I spent a lot of my teenage years angry because suddenly I was thrown into a world where people treated me differently. Through school years and college years, I went to Physiotherapy, I tried all kinds of different medical treatments with an aim to walk again. To this day, I still need my wheelchair, but for small distances I can now stand and move which is more than I was able to do.

During my University years, I really did not use the term disabled, nor did I identify with it. I created projects around how ‘fine’ I was and even got ‘I’m fine’ tattooed on my body. When I ran for ‘Students with disabilities officer’ in my university elections, I was mortified when I realised you had to identify disabled to vote for me. With students coming to me saying they hated the word, I was frustrated. I created my whole campaign about ‘We are able, not disabled’ and really pushed that narrative.

It wasn’t until my first workplace after University that I actually met more disabled people, adult disabled people if you will. I worked for a disabled run organisation and was introduced to the social model of disability. This talks more about the barriers in society and the idea that disability is only caused by the lack of access into society and societies attitudes towards disability. It says that as a disabled person, you are not the problem. It says that if society was more informed from a younger age, if access was ingrained into practices and organisations, peoples attitudes would be different and the narrative around disability would be different. We would live in a more equal society.
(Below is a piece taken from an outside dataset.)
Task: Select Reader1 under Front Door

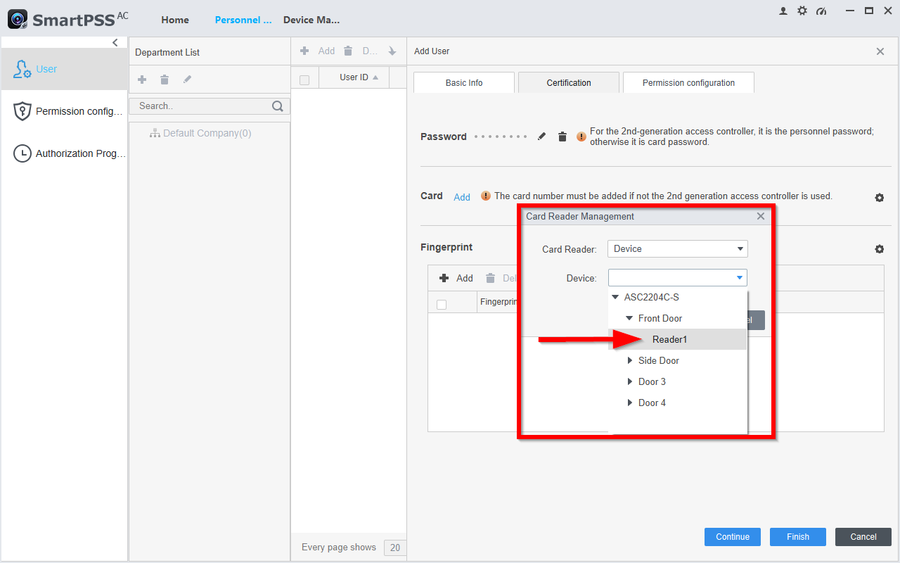Action: pyautogui.click(x=670, y=340)
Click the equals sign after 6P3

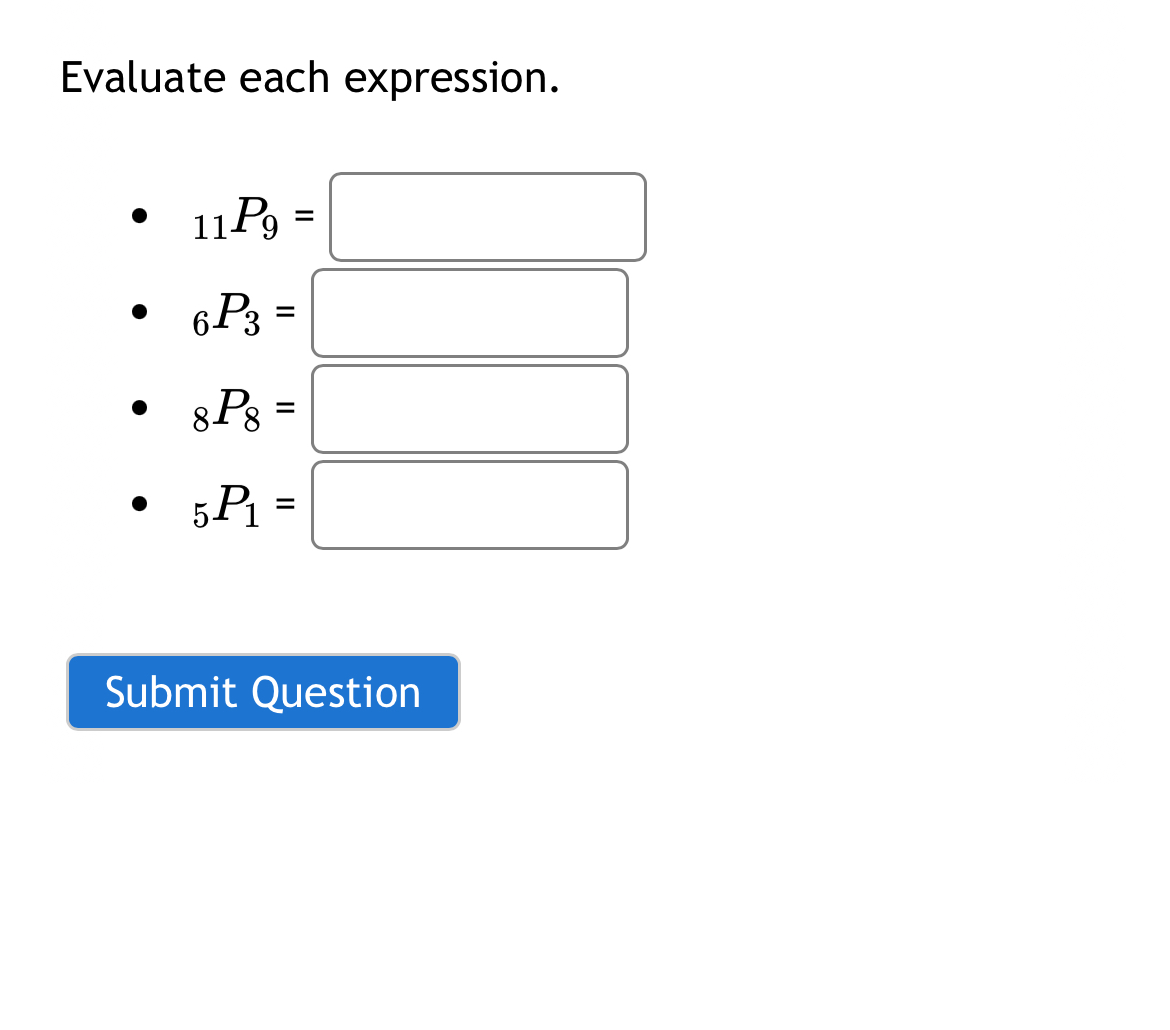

I now work for QEF where teams in our Care and Rehabilitation Centre support people every day who are having to rebuild key skills after an acquired brain injury, stroke, incomplete spinal injury or other neurological impairments. And it really got me thinking about the importance of role models to help people look to the future with positivity.

Ann came to our Care and Rehabilitation Centre after a tumour on her spine left her partially paralysed. She spent 12 weeks working with Physiotherapists, Occupational Therapists and Psychologists; all of whom helped her process and adapt to a new way of living, supporting her with her journey of acceptance and preparing her for life after rehabilitation.

She spoke to us recently and gave an incredibly honest recount about her own journey of acceptance and the invaluable support provided by the team at QEF.

Ann said “At first I wasn’t wanting anyone to help me, I felt my life was over because I was never going to walk again. I was constantly crying… I’ve never been a negative person in my whole life, so this was a horrible experience - you get so low and you just can’t lift up on your own.”

She goes on to talk about meeting other disabled people and how that has helped her.

 “…I’ve made friends with other people through the groups as well… That’s a real change though, as at first I didn’t want to leave my room or meet people. I didn’t want to socialise with other disabled people, as I couldn’t accept that that was my life now and I didn’t want to face up to it. But they coaxed me out somehow.”

Clinical Psychologist, Dr. Holly Hurn says ‘Psychological adjustment to a life-changing injury can be extremely challenging. As with any loss, people may find themselves experiencing a range of grief-related feelings including shock, denial, anger, despair and depression. Access to regular psychological support during the early stages of this adjustment process can be crucial in enabling an individual to work through some of these emotions, gradually reconnect to their values and grow towards a fulfilling and happy future. At QEF the Clinical Psychology service offers support to all our clients and families during their unique rehabilitation journeys.”  

For me, the more involved I became with the disabled community, the more I realised how incredibly common it is for people who acquire disabilities to go through a similar journey. The journey of realising your whole world has changed, the journey of rehabilitation, of wanting our ‘old lives’ back and then the journey of acceptance, which can look different for every person.

I spoke to more disabled people, both born disabled and with acquired disabilities and I saw how proud they were to be themselves, how much they embraced the social model and how they were not afraid to call themselves disabled. It changed my life. I started a new journey of acceptance, I stopped being so angry at myself, I stopped blaming myself for my disability, I accepted that this is my life and there should be no shame in it.

I realised that in all those pivotal moments in my life, through school, college and university, it was peoples ideas of disability and the narrative around it that drummed into me that it was bad to be disabled and why I felt such a need to prove I was ‘able’. I realised the impact positive role models from the community had and that if the narrative around disability had been different, and the language used around disability was that of the social model, I might have accepted myself and my disability a lot faster. It might even make the journey of acceptance for others with acquired disabilities a less traumatic experience.